PROMPT | Reproduce exactly the opening lines of the listing, stopping after the line that contains "住みながらのリフォーム実際どうなる？ (146, 1678)" and including it.

EXERCISE MATERIAL |

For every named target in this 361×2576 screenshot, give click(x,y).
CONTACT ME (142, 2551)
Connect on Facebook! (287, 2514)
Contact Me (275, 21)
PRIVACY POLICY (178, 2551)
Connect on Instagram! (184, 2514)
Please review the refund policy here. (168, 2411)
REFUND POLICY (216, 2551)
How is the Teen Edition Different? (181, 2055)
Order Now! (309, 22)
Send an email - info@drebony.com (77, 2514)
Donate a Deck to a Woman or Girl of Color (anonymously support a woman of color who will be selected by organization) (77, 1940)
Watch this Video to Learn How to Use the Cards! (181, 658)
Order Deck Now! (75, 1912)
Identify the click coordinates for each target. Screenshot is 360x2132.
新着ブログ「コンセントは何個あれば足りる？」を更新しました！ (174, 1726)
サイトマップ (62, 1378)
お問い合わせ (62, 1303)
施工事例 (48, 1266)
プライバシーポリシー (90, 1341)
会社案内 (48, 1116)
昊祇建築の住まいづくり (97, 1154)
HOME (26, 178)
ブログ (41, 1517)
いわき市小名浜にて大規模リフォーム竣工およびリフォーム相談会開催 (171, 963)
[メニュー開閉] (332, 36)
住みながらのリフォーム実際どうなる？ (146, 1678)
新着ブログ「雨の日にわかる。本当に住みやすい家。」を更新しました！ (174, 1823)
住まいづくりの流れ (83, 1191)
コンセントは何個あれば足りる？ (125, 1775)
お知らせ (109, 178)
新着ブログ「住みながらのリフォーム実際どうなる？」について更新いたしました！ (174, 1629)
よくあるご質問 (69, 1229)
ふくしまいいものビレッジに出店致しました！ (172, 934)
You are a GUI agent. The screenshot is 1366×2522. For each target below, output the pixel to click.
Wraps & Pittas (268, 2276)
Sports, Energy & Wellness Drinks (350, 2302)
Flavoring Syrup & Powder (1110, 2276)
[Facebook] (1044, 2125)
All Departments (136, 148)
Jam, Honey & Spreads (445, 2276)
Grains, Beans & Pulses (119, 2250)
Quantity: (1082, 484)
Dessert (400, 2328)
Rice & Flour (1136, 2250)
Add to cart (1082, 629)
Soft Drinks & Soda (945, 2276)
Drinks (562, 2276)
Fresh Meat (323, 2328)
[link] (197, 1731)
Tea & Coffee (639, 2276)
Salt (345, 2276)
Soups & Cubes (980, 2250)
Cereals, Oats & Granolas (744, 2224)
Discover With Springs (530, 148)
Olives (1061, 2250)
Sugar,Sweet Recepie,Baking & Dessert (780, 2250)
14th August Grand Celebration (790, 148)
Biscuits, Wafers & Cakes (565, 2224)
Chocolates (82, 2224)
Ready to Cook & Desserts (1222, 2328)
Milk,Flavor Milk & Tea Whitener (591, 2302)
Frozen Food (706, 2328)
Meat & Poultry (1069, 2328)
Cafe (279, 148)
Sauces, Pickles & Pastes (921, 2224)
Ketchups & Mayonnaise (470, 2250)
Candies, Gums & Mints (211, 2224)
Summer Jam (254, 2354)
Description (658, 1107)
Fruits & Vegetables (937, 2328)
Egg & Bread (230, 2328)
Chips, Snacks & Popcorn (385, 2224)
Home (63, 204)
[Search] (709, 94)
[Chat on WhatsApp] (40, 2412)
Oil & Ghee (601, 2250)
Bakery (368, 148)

OUTPUT OF THE EXERCISE |
For every named target in this 361×2576 screenshot, give click(x,y).
CONTACT ME (142, 2551)
Connect on Facebook! (287, 2514)
Contact Me (275, 21)
PRIVACY POLICY (178, 2551)
Connect on Instagram! (184, 2514)
Please review the refund policy here. (168, 2411)
REFUND POLICY (216, 2551)
How is the Teen Edition Different? (181, 2055)
Order Now! (309, 22)
Send an email - info@drebony.com (77, 2514)
Donate a Deck to a Woman or Girl of Color (anonymously support a woman of color who will be selected by organization) (77, 1940)
Watch this Video to Learn How to Use the Cards! (181, 658)
Order Deck Now! (75, 1912)
Identify the click coordinates for each target. Screenshot is 360x2132.
新着ブログ「コンセントは何個あれば足りる？」を更新しました！ (174, 1726)
サイトマップ (62, 1378)
お問い合わせ (62, 1303)
施工事例 (48, 1266)
プライバシーポリシー (90, 1341)
会社案内 (48, 1116)
昊祇建築の住まいづくり (97, 1154)
HOME (26, 178)
ブログ (41, 1517)
いわき市小名浜にて大規模リフォーム竣工およびリフォーム相談会開催 (171, 963)
[メニュー開閉] (332, 36)
住みながらのリフォーム実際どうなる？ (146, 1678)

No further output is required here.